SPA 5.0:
{@{!}Pg}
ATOMS.op{.sz}
Rd, [Ra + ImmS24], Rb
{&req_6}
{&rdN}
{&wrN}
{?sched}
;
// Atomic Operation
{@{!}Pg}
ATOMS.CAS{.sz}
Rd, [Ra + ImmS24], Rb, Rc
{&req_6}
{&rdN}
{&wrN}
{?sched}
;
// Atomic Compare and Swap
Omit register Ra to specify an absolute address:
{@{!}Pg}
ATOMS.CAST{.SPIN}{.sz}
Rd, [Ra + ImmS24], Rb, Rc
{&req_6}
{&rdN}
{&wrN}
{?sched}
;
// Atomic Compare and Store
{@{!}Pg}
ATOMS.op{.sz}
Rd, [ImmU24], Rb
{&req_6}
{&rdN}
{&wrN}
{?sched}
;
// Atomic Operation
{@{!}Pg}
ATOMS.CAS{.sz}
Rd, [ImmU24], Rb, Rc
{&req_6}
{&rdN}
{&wrN}
{?sched}
;
// Atomic Compare and Swap
.op: { .ADD, .MIN, .MAX, .INC, .DEC, .AND, .OR, .XOR, .EXCH} Operation .sz: { .U32*, .S32, .U64 } Typed bit size of memory and Rd .32 is also accepted and aliases to .U32 .64 is also accepted and aliases to .U64 -------------------------------------------------------------------------------- Supported Atomic Operations .op .sz Description, M is [Ra + Imm24] -------------------------------------------------------------------------------- .ADD .U32 .S32 Rd = M; M = M + Rb; .MIN .U32 .S32 Rd = M; M = min(M, Rb); .MAX .U32 .S32 Rd = M; M = max(M, Rb); .INC .U32 Rd = M; M = (M >= Rb) ? 0 : (M + 1); .DEC .U32 Rd = M; M = (M == 0 || M > Rb)? Rb : M - 1; .AND .U32 .S32 Rd = M; M = M & Rb; .OR .U32 .S32 Rd = M; M = M | Rb; .XOR .U32 .S32 Rd = M; M = M ^ Rb; .EXCH .U32 .S32 .U64 Rd = M; M = Rb; .CAS .U32 .S32 .U64 Rd = M; if (M == Rb) M = Rc; .CAST .U32 .S32 .U64 if (M == Rb) { M = Rc; Rd = 1; } else { Rd = 0 } --------------------------------------------------------------------------------- .SPIN "Fast fail" option. Threads are put into groups, based on the shared memory bank which contains the address they are trying to update. One thread from each group is selected to do its ATOMS.CAST (compare & store); all other threads from that bank will immediately "fail", i.e. they will not attempt to do their store, and will return 0. For cases where multiple threads are expected to be contending for the same address, this can be much faster than ATOMS.CAST (without the .SPIN) or ATOMS.CAS, as the non-.SPIN cases may end up doing up to 32 passes, once per thread, in order to let every thread attempt its compare-and-store or compare-and-swap. Encoding restrictions: The low 2 bits of the ImmS24 or ImmU24 must always be zero.
{@{!}Pg}
ATOMS.CAST{.SPIN}{.sz}
Rd, [ImmU24], Rb, Rc
{&req_6}
{&rdN}
{&wrN}
{?sched}
;
// Atomic Compare and Store
ATOMS.op performs atomic operation .op with register Rb on shared memory, and returns the prior memory value to register Rd.

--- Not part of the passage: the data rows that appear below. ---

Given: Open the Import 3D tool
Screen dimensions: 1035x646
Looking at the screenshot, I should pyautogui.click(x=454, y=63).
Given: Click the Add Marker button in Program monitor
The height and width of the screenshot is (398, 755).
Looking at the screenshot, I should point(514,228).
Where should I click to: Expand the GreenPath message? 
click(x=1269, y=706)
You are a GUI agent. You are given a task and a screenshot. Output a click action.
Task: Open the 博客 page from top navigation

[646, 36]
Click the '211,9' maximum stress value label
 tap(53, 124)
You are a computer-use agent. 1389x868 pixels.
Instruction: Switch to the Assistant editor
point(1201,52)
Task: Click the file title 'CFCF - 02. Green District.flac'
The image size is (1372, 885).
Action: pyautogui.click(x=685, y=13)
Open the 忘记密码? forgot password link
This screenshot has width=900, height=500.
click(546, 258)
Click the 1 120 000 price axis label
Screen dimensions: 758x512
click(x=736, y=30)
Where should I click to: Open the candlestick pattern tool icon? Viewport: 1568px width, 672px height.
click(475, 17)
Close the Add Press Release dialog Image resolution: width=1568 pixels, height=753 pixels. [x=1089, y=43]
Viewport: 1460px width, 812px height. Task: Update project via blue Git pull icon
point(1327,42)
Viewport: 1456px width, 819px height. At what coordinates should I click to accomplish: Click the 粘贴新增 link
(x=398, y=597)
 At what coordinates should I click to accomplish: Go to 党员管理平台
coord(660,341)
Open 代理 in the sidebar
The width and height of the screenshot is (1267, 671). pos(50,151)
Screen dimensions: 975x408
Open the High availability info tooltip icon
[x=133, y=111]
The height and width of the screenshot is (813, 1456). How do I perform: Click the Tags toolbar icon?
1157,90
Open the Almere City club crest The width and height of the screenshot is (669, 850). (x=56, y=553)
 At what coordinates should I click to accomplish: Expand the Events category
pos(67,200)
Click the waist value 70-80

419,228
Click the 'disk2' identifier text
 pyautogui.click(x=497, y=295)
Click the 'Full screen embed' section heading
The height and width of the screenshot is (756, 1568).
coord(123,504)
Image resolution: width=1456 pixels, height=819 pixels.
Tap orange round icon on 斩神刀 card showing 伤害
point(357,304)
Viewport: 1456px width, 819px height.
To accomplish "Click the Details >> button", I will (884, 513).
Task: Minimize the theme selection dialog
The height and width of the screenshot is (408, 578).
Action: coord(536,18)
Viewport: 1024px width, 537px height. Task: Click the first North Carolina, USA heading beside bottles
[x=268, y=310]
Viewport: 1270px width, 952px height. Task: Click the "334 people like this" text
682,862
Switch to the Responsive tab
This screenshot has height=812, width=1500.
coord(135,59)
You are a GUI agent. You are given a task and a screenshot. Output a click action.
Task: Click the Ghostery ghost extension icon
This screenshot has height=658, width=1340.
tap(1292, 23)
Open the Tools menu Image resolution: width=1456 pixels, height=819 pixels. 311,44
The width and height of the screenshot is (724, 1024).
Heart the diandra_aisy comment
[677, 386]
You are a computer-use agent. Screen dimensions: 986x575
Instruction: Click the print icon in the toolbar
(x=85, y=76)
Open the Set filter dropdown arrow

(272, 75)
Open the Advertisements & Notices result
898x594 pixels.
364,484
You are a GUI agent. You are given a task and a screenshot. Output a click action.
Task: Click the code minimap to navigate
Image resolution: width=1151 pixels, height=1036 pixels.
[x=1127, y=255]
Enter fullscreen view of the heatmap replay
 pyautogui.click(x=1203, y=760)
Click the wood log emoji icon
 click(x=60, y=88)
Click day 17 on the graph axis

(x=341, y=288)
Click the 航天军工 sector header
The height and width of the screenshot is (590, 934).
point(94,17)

The byte address is computed as the 32-bit addition of register Ra plus the immediate offset Imm24. When Ra is RZ (or not specified), then the Imm24 is zero-extended to 32 bits. When Ra is other than RZ, then the Imm24 is sign-extended to 32 bits, and added to Ra. The address must be within the 16 MB shared memory window. The allocated per-CTA Shared sizes are set by the driver. ATOMS uses window-specific addressing, like LDS and STS.
ATOMS.op combines register Rb with the specified shared memory location atomically, without intervening accesses to that memory location by other threads:
satomic { // Atomic operation on shared memory location [Ra + Imm24] .sz M = shmem[Ra + Imm24]; // Read memory location Rd = M; // Return prior memory location value to register Rd M = .op(M, Rb); // Form atomic operation result value shmem[Ra + Imm24] = M; // Write memory location }
ATOMS.CAS performs an atomic compare-and-swap operation on shared memory. It requires one or more extra register(s) for the compare value, which are provided as Rc.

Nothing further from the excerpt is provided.